Reputation: 3650
Having an odd problem - one of my app suites has to read/write gzip-compressed files that are used on both Windows and Linux, and I am finding that the files I generate using zlib on Linux are 2-3 times larger than those I generate using GZipStream
on Windows. They read perfectly on either platform, so I know that the compression is correct regardless of which platform created the file. The thing is, the files are transferred across the network at various times, and obviously file size is a concern.
My question is:
GZipStream
does not provide a way to specify the compression level like you can with zlib, but I am using maximum compression on the zlib side. Shouldn't I see relatively the same file size, assuming that GZipStream is written to use maximum compression as well?Upvotes: 2
Views: 1860
Reputation: 48686
I think the reason you are experiencing this is not because of the compression algorithm used, but because of how the files are compressed. From the zLib manual:
"The zlib format was designed to be compact and fast for use in memory and on communications channels.
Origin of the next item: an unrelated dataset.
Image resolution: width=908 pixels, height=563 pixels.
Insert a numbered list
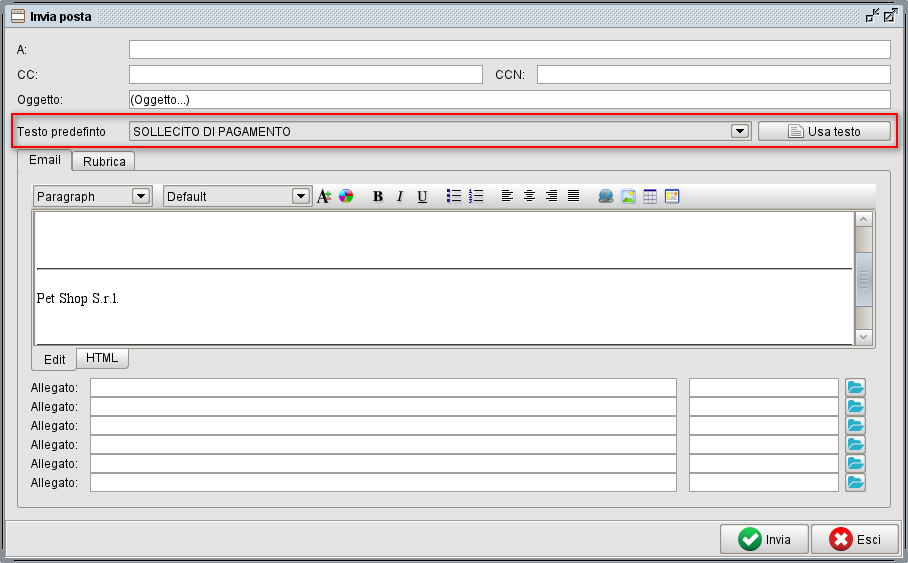pos(476,197)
The gzip format was designed for single- file compression on file systems, has a larger header than zlib to maintain directory information, and uses a different, slower check method than zlib."
I think what is happening is that the files on your linux machine are being Tar'red together into 1 file, then that one file is being compressed. In WIndows, I think it compresses each individual file, then stores them compressed into 1 file.
This is my theory, but have nothing to really support it. Thought I might try some trial tests at home later, just to fill my curiosity.
Upvotes: 1
Reputation: 3650
And the answer is .... the Linux version was never compressing the data to begin with. Took a lot of debugging to find the bug that caused it, but after correcting it, the sizes are now comparable on both platforms.
Upvotes: 1